Voltage converters are available for distributed bus, intermediate bus and factorised power architectures (FPAs): in an FPA there is a fundamental reassignment of the locus of several key functions, compared to earlier schemes, that is essential to understanding the role of one the most efficient DC-DC conversion schemes yet devised: sine amplitude conversion, or SAC.
In an FPA power distribution scheme, the function of regulation – maintaining a stable voltage in the present of load and supply variations – takes place at the intermediate voltage level. The functions of isolation, and that of conversion to the final desired load voltage, are combined in a separate circuit block, a voltage transformation module.
This function can also be described as a current multiplier, as its main feature is that it acts as a ‘DC-DC transformer’. That is, it converts from DC to DC with a fixed ratio. In parallel with the evolution of power distribution schemes – and enabling that development – DC-DC converters also followed a path of increasing efficiency and power density.
Early designs “hard-switched” DC into an alternating square wave that was applied to the primary of a transformer. The resulting secondary voltage was rectified to yield the required output. Unsurprisingly, the presence of fast, high-current switched waveform edges gave rise to significant harmonic components that had to be filtered; and there were considerable losses, both conduction and switching, in the power devices.
These limitations began to be addressed by the use of a conversion circuit arrangement that contrived to turn power switches off and on at the point in the waveform where both current and voltage was at a zero-crossing (Figure 1).
A resonant tank circuit (comprising the added capacitor and the transformer winding) on the primary provides the context for the quasi-sinusoidal waveform. Switching losses were reduced; contemporaneously, improved transistors cut conduction losses. The primary waveform approximated to sinusoidal, and harmonic generation diminished.
An important point in this circuit’s operation is that one cycle of the primary provides one “unit” or “quantum” of energy to couple to the secondary. If this converter is to respond to an increase in secondary load, the control loop must react by increasing the switching rate at the primary; the principal regulatory mechanism is via switching frequency.
The next architecture in the progression is the SAC. It is important to note that it also employs ZVS-ZCS – in that its power switches turn off and on in near-ideal conditions – but its operation is fundamentally different.
The conceptual circuit arrangement is shown in Figure 2. At the heart of the power path is the power transformer T1. A sinusoidal waveform is excited in the primary, the resonant elements being the leakage inductance of the transformer, and the inter-winding capacitor. The multi-winding transformer T2 is a control/drive component that provides signals to the primary power switches and synchronous rectifiers on the secondary side, to switch at the zero-crossing points of the waveform.

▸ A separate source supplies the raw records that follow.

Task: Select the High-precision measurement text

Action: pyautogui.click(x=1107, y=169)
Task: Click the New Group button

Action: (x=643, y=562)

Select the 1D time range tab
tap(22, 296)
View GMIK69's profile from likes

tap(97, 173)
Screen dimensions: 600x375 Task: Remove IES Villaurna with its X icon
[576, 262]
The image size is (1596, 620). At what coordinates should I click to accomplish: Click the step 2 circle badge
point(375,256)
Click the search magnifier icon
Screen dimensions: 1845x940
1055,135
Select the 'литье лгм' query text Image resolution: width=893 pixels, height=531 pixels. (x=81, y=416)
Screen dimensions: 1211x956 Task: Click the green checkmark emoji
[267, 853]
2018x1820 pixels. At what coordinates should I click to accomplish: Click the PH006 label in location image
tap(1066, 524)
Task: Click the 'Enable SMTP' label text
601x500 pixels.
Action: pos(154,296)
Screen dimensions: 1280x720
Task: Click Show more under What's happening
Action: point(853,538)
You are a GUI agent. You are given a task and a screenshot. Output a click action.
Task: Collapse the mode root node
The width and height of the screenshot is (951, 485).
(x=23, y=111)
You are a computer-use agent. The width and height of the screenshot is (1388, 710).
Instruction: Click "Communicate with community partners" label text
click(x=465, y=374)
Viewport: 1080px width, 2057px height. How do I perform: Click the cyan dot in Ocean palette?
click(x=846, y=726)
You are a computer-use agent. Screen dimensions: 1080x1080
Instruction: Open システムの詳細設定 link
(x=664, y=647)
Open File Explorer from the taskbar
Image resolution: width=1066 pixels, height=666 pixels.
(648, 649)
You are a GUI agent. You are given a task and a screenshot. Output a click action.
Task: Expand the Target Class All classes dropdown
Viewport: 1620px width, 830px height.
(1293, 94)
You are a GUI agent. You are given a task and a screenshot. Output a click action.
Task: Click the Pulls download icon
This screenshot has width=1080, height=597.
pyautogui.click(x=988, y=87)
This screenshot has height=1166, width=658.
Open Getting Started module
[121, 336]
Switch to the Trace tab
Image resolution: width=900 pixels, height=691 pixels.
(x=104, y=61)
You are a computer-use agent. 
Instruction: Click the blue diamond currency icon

That waveform is fully-sinusoidal, continuously oscillating, and fixed frequency.
Response to load changes is by a different mechanism to the previous case. A load increase prompts an increase in amplitude in the primary waveform, driving more energy to the secondary, and maintaining the fixed conversion ratio from input to output. The analogy with an AC transformer is useful (as long as the limitations of the analogy in understanding circuit operation are kept in mind); the VxA product at input and output is identical, allowing for losses. Losses are very small – use of the latest semiconductors keeps conduction losses to a minimum and all switching is at zero-crossing points. Conversion efficiency of between 98% and 99% is achieved, contributing to very high power density and reduced thermal management requirements. With sinusoidal waveforms and negligible switching transients, harmonic content, both radiated and conducted, is also minimal.
Naturally, there are many subtleties to the detail design that are not apparent from the outline circuit. The designer must, for example, generate correctly-shaped drive waveforms for each of the power switches from the waveforms coupled by the drive transformer; the designer must also ensure (again, taking just one example) that the converter starts under all load conditions.
In common with other devices in the most advanced power-conversion families, the properties of every component – both primary and parasitic effects – are modelled, understood and fully exploited as an integral part of the design.